Multi-Lingual Psychology Student ‘Not Taken Seriously Because She Looks Like Barbie’
A brainy student from the University of Tennessee can speak four languages and is an exhibited artist, but claims she is constantly underestimated because of her looks.
Ashton Clarke, 22, can speak Norwegian, Persian and Spanish (and English), and has had her artwork shown in galleries. But despite her achievements, she says people don’t take her seriously due to her fondness for the ‘Barbie look’.
At the age of 16, after becoming fascinated with make-up, Ashton gave herself a dramatic makeover and started styling herself like a Barbie. She dyes her hair blonde, applies fake tan, undergoes lip fillers and wears contouring make-up, false eyelashes, hair extensions and coloured contact lenses.
Ashton, from Knoxville, Tennessee, says she feels happier and more confident as a ‘Barbie’, even if people are quick to judge her appearance:
For years I was terrified of doing the ‘Barbie look’ because I thought people would make fun of me. But for me when I look ‘fake’, I feel more like ‘me’ than I ever have been in my life. People are always so taken back when they meet me, they expect me to be an airhead or shallow.
But now Ashton has gained an online following through her inventive make-up tips and extraordinary before-and-after photos. Fans of her Tumblr page regularly praise her make-up skills and the images showing her incredible transformation have gone viral.
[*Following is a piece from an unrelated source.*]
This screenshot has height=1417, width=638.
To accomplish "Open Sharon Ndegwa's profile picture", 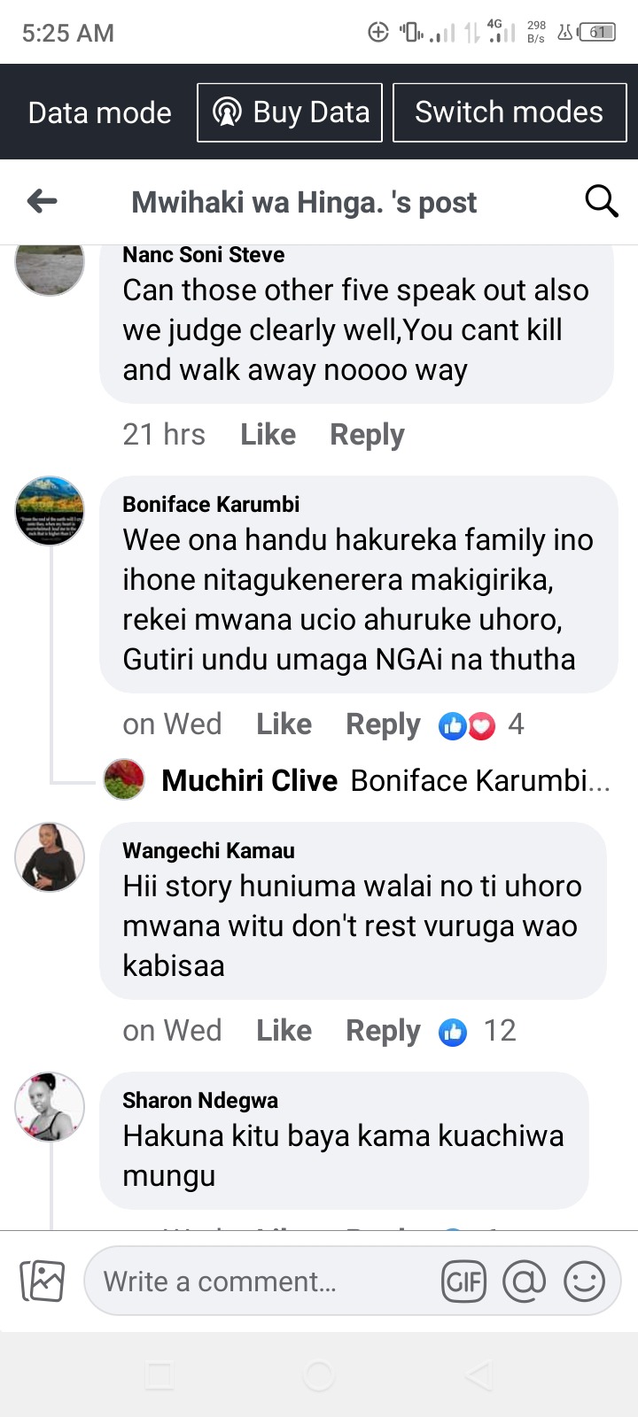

People weren’t always so positive about her look and she now hopes to challenge the Barbie stereotype, saying:
There are so many individuals who believe that you can’t be a successful academic whilst also dedicating time to your appearance. I want to show that it is possible.
She is in the process of proving her doubters wrong, and was one of only a handful of undergraduate research assistants selected to conduct research in the university’s clinical psychology department and is applying for PhD programs.
Three years ago, Ashton started a blog about the Barbie look and it gained a large following, she explains:
When I started my blog it was originally just an archive of photos of girls that I personally found aesthetically inspiring. I was surprised when people took interest but it’s given me the opportunity to connect with other people who like experimenting with hair and make-up. The positive feedback is well-worth any hate comments. When someone makes a rude comment on my photos, I make sure to let them know that my make-up isn’t for them. It’s for me.
Good on her we say, if you love the way you look and you are winning at life then who is anyone to tell you otherwise?